→ YOUR INSTRUCTIONS
A faithful copy of the entries, without any pictures, is what is needed here.

→ EXERCISE DATA
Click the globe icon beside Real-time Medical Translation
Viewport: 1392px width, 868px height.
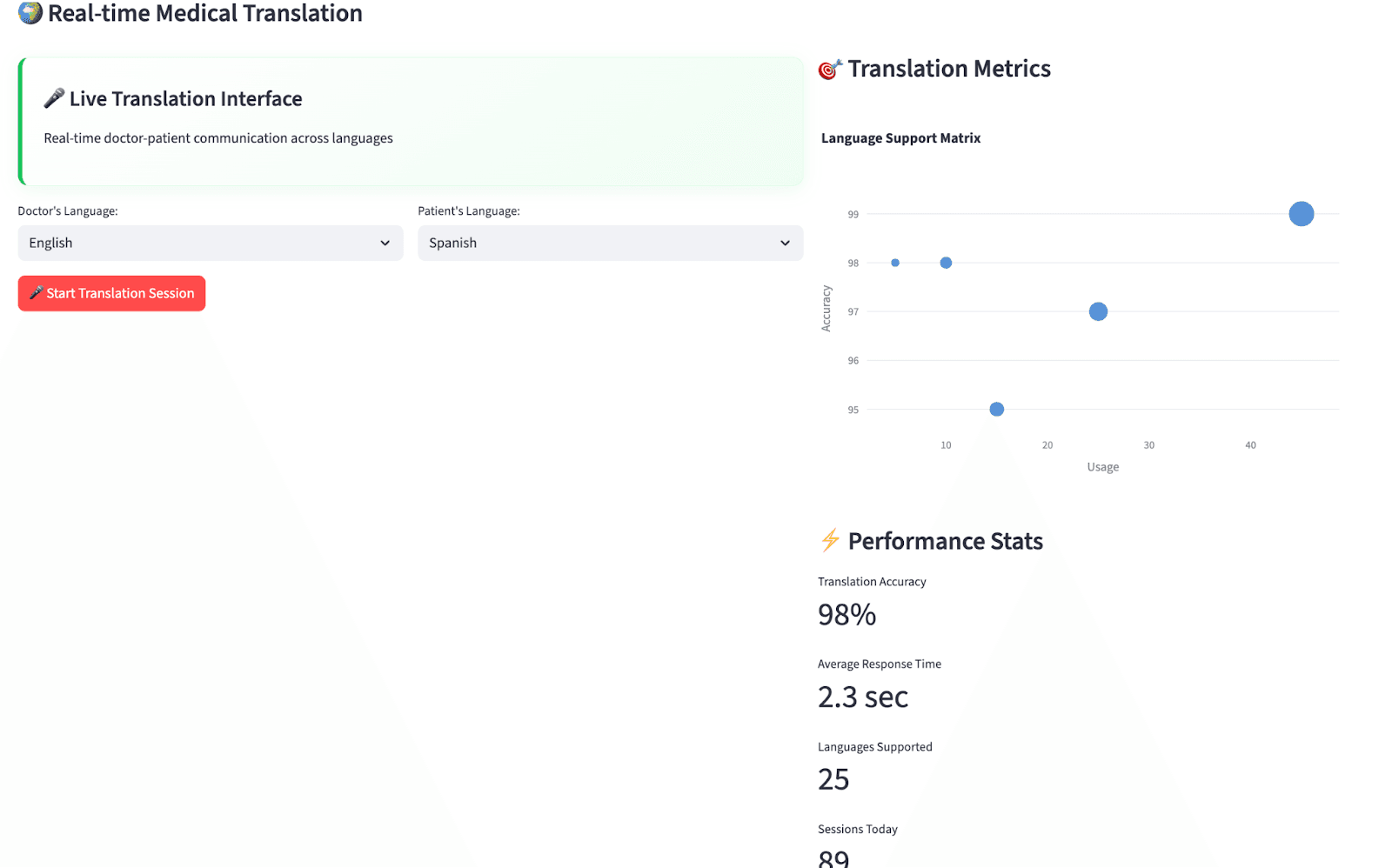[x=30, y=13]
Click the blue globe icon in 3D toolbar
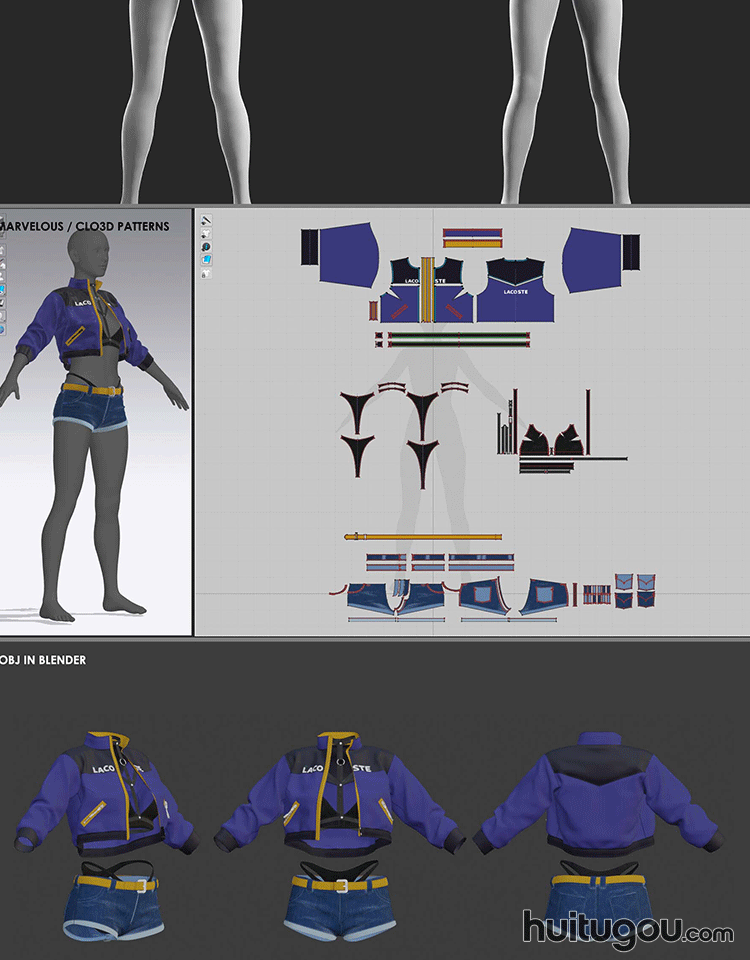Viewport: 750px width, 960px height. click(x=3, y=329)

→ TASK SOLUTION
Click the globe icon beside Real-time Medical Translation
Viewport: 1392px width, 868px height.
[x=30, y=13]
Click the blue globe icon in 3D toolbar
Viewport: 750px width, 960px height. click(x=3, y=329)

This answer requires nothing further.